- [Exercise requirements]: The expected answer is the set of lines in the data below between the line holding "Viewport: 904px width, 666px height." and the line holding "Cancel the annotation dialog", inclusive, written out exactly.

[Records for this task Boundary: Start]

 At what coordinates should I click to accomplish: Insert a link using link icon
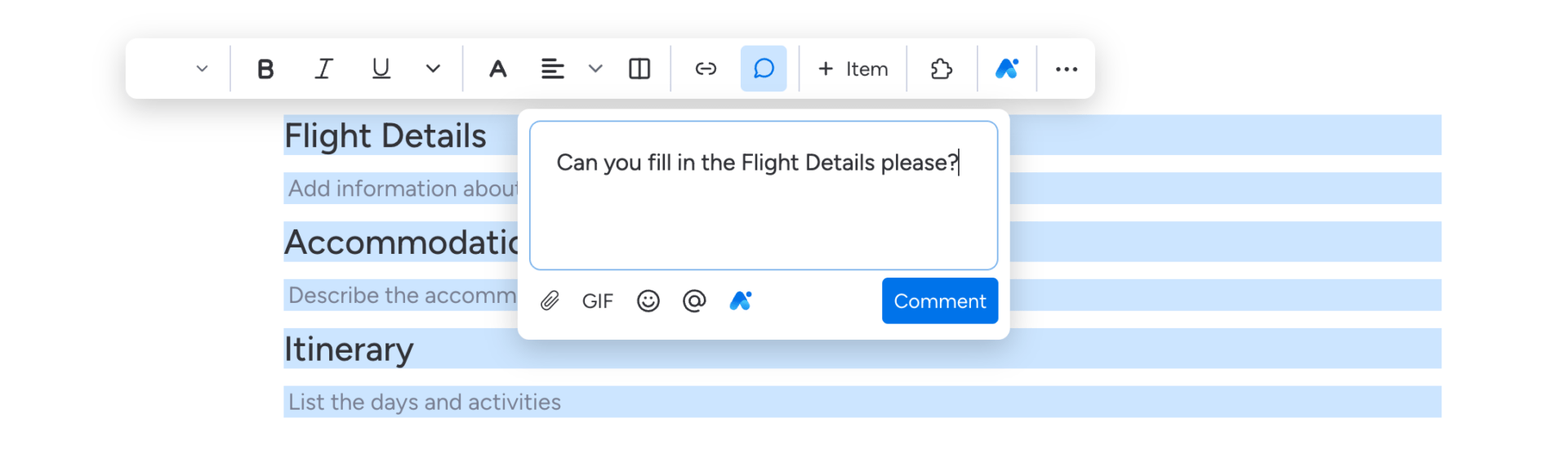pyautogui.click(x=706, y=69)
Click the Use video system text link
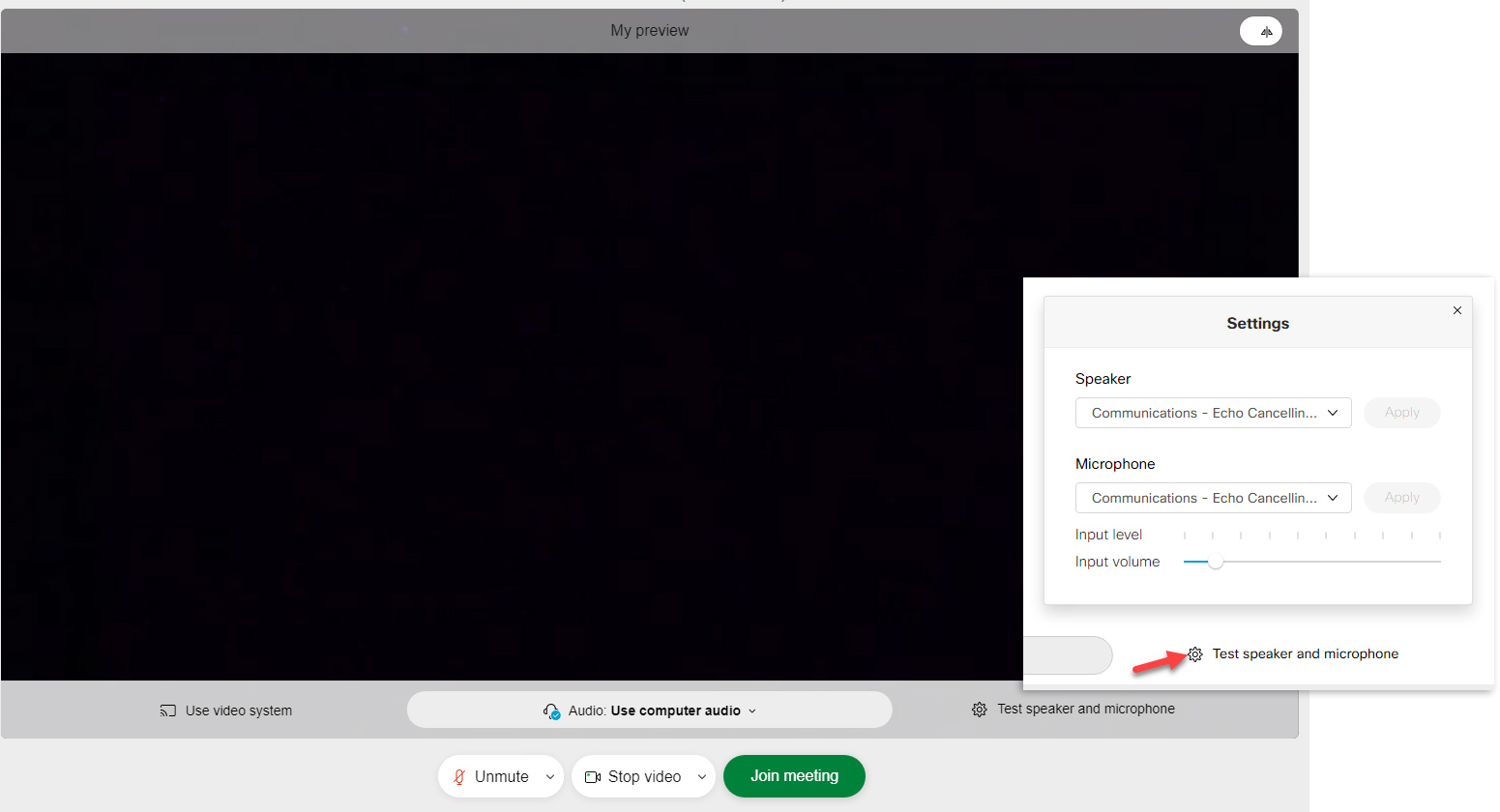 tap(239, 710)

[Records for this task Boundary: End]
[Records for this task Boundary: Start]

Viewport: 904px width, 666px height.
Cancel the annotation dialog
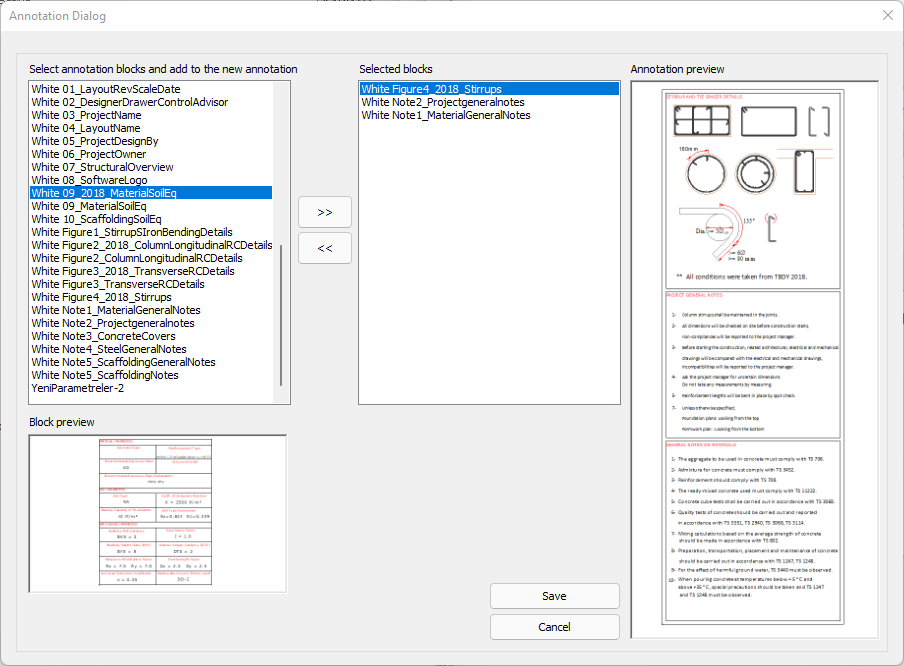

[Records for this task Boundary: End]

- [Response for this exercise]:
Viewport: 904px width, 666px height.
Cancel the annotation dialog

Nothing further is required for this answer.